RCN Scotland Director Colin Poolman said: “The Cabinet Secretary is correct to warn that this winter is likely to be one of the most challenging our health and care services have faced.

“Our members across health and social care are under significant pressure trying to maintain services while being conscious that the number of people needing treatment is growing each day. 

“Some of the measures announced by the Cabinet Secretary will be welcomed by our members. Further support for staff wellbeing is absolutely necessary as are measures to support community services and reduce delayed discharge.

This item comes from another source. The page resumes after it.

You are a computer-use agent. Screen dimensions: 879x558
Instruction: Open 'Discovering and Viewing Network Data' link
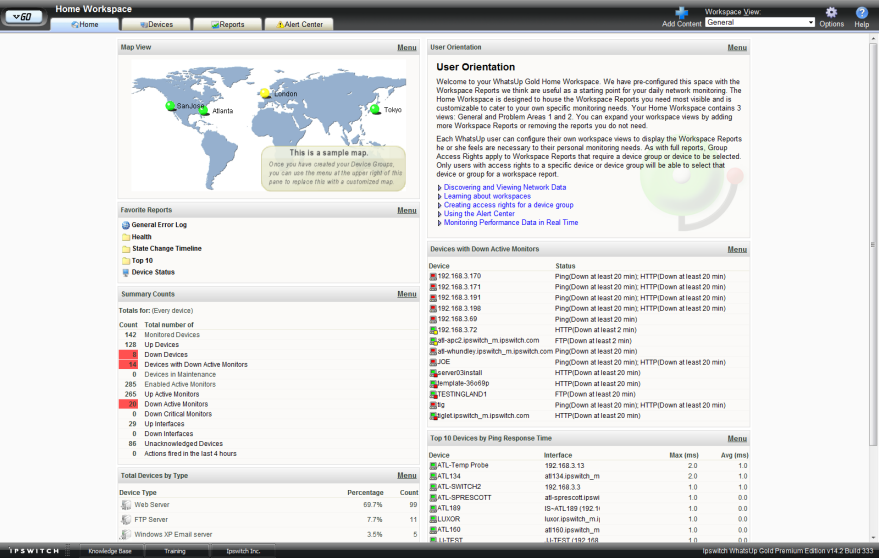click(504, 187)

“The Royal College of Nursing has long argued that the pay, terms and condition for nursing staff working in adult social care should be the same as their NHS colleagues.  The pay uplift is a start in addressing this issue. The Scottish government should go further and ensure that all nursing staff working across health and social care are paid at a level that recognises their skill, expertise and their safety critical role.  

“The Scottish government’s response to record nursing vacancies and the workforce crisis faced by the NHS is disappointing. With nearly 5,000 nursing and midwifery posts unfilled across Scotland and a significant number of staff on work related absence, two hundred additional nurses from overseas will not solve the problem.

"Much more needs be done to encourage our experienced nursing staff to stay and to ensure there is a robust plan to increase the future workforce to a sustainable level. To address this challenge the Scottish government must fully implement safe staffing legislation and fund a fair pay rise for nursing staff.”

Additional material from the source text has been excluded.